← Writing

Multimodal RAG over clinical guidelines: what the benchmarks don't tell you

September 2024

At Yonata, I built a RAG pipeline over 10,000 clinical guideline chunks for a cardiovascular and diabetes pilot. We had 800 synthetic patient profiles that needed to be matched against relevant guideline sections. Five physicians would validate the output.

The system hit 89% retrieval recall in automated eval. The physicians rejected 40% of the suggestions. Here's what the benchmark missed.

The pipeline

Clinical guidelines come as PDFs — structured documents with tables, numbered lists, and embedded figures. I used Mistral to convert PDFs to markdown before chunking, which preserved table structure better than naive text extraction. Chunks were indexed in Weaviate with metadata: guideline name, section, condition, evidence grade.

The metadata schema separated searchable index from full document storage — a design decision that let us filter by condition and evidence grade before doing vector search, dramatically reducing the retrieval candidate set.

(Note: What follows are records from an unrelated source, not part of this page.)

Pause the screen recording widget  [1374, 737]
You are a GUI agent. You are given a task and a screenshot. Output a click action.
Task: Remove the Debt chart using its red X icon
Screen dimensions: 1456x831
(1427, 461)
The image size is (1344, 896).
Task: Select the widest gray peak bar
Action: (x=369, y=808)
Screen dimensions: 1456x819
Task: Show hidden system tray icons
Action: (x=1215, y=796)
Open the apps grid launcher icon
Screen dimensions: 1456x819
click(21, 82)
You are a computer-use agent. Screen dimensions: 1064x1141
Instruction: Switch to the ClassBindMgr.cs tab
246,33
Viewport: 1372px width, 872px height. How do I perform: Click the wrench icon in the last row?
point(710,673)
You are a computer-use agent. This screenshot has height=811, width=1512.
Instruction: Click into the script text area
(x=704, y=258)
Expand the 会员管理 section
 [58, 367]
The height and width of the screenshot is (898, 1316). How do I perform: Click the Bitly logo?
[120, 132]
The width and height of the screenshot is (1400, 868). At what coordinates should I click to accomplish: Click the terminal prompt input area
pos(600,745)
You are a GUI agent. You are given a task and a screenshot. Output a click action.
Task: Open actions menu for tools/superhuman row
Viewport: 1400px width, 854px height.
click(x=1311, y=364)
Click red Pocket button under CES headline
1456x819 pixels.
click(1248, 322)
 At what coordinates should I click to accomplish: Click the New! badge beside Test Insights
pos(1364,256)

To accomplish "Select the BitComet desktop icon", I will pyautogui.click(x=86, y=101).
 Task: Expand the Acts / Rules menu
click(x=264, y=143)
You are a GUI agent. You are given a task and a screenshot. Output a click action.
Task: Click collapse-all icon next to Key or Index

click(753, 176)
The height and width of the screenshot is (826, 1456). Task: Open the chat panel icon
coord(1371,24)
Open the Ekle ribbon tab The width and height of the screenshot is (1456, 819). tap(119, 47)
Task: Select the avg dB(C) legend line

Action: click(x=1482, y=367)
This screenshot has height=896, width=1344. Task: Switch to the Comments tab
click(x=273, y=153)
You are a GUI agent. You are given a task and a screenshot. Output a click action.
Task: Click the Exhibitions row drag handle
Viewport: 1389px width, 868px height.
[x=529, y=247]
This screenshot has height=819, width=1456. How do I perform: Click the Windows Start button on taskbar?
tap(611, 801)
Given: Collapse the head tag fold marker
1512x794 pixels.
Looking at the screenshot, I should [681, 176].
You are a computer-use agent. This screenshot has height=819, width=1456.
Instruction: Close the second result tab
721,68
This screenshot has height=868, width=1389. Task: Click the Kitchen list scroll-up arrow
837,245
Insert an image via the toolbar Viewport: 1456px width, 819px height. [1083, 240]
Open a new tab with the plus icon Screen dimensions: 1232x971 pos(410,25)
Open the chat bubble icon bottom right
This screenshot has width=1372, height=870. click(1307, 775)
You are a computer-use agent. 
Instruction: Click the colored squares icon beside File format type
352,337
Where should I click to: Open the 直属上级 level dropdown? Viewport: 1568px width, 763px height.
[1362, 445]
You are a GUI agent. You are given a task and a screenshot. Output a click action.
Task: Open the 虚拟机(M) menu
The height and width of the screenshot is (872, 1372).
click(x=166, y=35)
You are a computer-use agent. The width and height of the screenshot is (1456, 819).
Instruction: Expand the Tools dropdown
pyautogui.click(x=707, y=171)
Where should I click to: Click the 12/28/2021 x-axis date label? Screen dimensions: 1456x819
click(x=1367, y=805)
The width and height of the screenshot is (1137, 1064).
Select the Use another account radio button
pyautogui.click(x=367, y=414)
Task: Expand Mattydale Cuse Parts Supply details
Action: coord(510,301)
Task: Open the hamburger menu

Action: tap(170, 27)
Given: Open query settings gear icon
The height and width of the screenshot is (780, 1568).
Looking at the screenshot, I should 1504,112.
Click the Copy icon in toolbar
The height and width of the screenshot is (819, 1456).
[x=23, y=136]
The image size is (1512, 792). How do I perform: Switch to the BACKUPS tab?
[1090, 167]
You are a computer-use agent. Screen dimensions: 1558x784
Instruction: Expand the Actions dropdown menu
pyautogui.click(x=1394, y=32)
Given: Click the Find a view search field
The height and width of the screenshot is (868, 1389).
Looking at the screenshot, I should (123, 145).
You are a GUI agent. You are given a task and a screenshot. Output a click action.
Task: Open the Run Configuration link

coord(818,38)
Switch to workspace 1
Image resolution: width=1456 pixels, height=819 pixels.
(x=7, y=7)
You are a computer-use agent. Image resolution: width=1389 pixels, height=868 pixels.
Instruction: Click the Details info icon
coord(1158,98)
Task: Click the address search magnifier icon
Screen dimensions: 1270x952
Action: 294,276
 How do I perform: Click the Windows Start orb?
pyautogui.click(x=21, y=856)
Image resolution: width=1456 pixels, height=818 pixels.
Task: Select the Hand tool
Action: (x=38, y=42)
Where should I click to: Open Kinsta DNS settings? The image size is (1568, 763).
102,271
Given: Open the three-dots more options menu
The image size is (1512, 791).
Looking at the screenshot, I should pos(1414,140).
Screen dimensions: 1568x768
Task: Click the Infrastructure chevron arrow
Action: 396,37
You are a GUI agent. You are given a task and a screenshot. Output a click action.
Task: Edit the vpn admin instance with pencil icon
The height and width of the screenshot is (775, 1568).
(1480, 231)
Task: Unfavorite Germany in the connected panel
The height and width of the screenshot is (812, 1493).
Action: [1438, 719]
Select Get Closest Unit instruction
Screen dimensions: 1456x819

What 89% recall actually means

The automated eval measured whether the relevant guideline chunk appeared in the top-5 retrieved results. 89% of the time, it did. This felt good.

But the physicians weren't evaluating retrieval. They were evaluating clinical appropriateness — whether the retrieved guideline section was the right recommendation for this specific patient, not just topically related to their condition.

A patient with Type 2 diabetes and chronic kidney disease (CKD) has different medication recommendations than a patient with Type 2 diabetes alone. Our retrieval would correctly find diabetes guideline chunks (high recall) but often missed the comorbidity-specific sections (low clinical precision).

What we changed

We added a second retrieval pass specifically for comorbidities. After the primary retrieval, a lightweight classifier extracted comorbidities from the patient profile and ran a targeted search for sections mentioning those conditions in combination. Results from both passes were merged with a weighted score, giving higher weight to chunks that matched both the primary condition and the comorbidities.

Physician acceptance rate went from 60% to 79% in the next validation round.

The confidence scoring problem

The validation platform showed a confidence score alongside each suggestion — essentially the cosine similarity from the vector search. Physicians quickly learned to distrust it. A high cosine similarity between "patient has hypertension" and a guideline chunk about hypertension management means the chunk is topically relevant, not that it's clinically appropriate for this patient.

We replaced the raw similarity score with a calibrated confidence: similarity × evidence grade weight × comorbidity match score. Still imperfect, but at least it incorporated the clinical structure of the guidelines rather than pure semantic distance.

The lesson

RAG evals measure retrieval. Users measure usefulness. For general-purpose domains these are correlated. For specialized domains — clinical, legal, financial — they diverge because domain experts apply implicit filtering rules that aren't in the query and aren't in the chunk metadata.

The right approach is to build your eval set with domain experts from the start, not to build a system and then validate it with experts. The gap between automated metrics and human judgment is information about what your system is missing.